***** RECORDS FOR THIS TASK *****
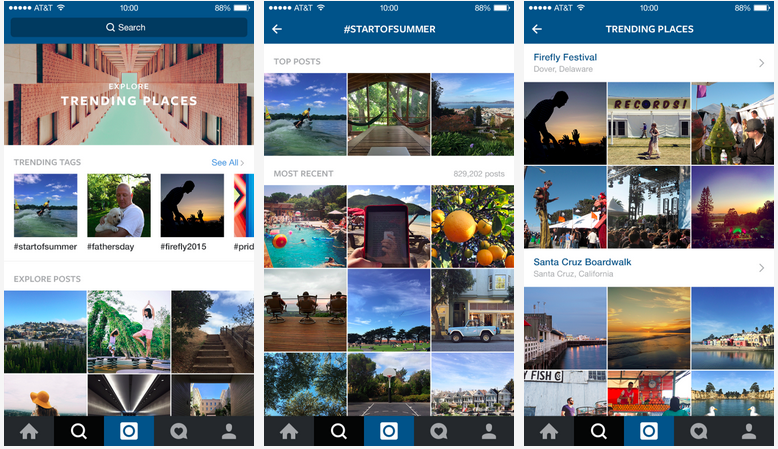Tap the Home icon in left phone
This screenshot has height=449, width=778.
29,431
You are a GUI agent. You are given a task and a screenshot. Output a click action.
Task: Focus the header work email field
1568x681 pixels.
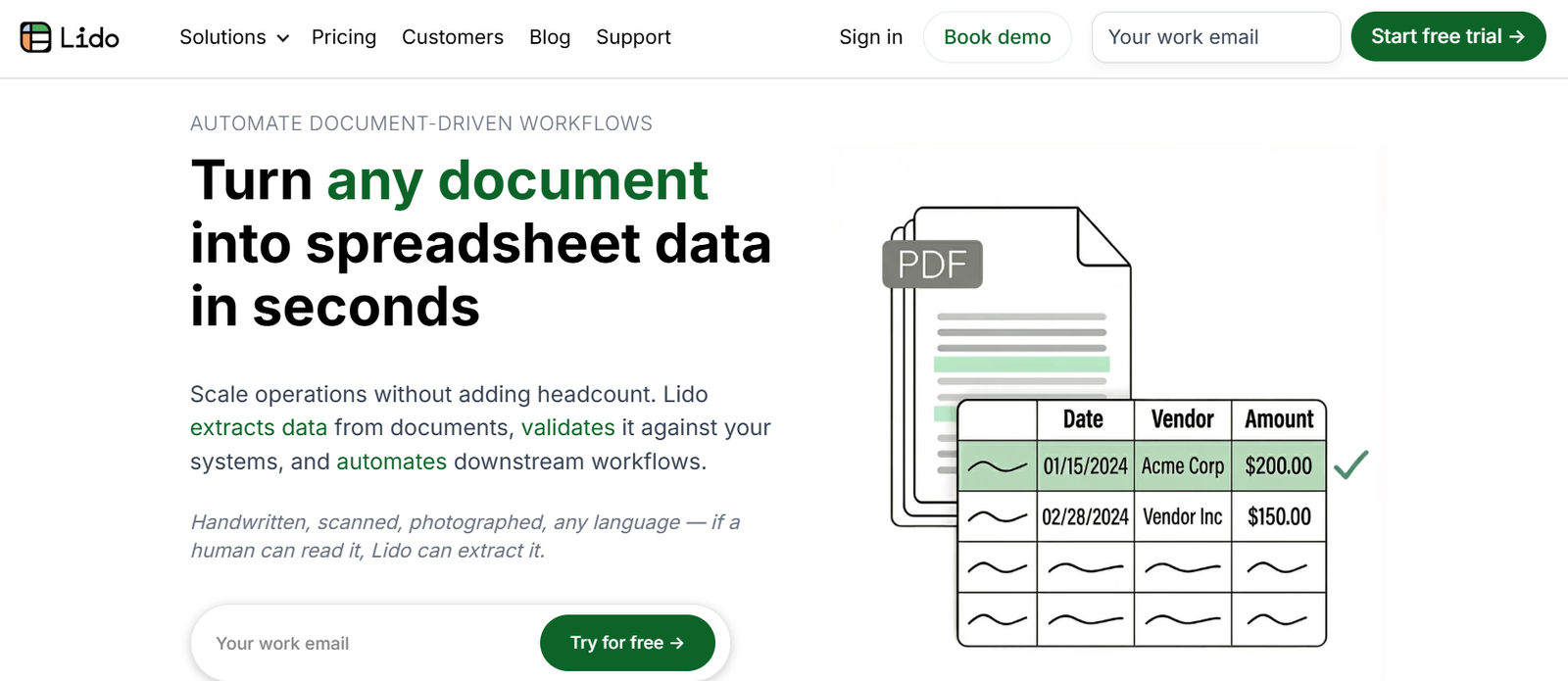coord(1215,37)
*****
▸ **TASK PROMPT**
An exact copy is needed of every line from the line containing "You are a GUI" to the last line of the records; pictures stay out of it.

▸ **RESPONSE TO THE EXERCISE**
You are a GUI agent. You are given a task and a screenshot. Output a click action.
Task: Focus the header work email field
1568x681 pixels.
coord(1215,37)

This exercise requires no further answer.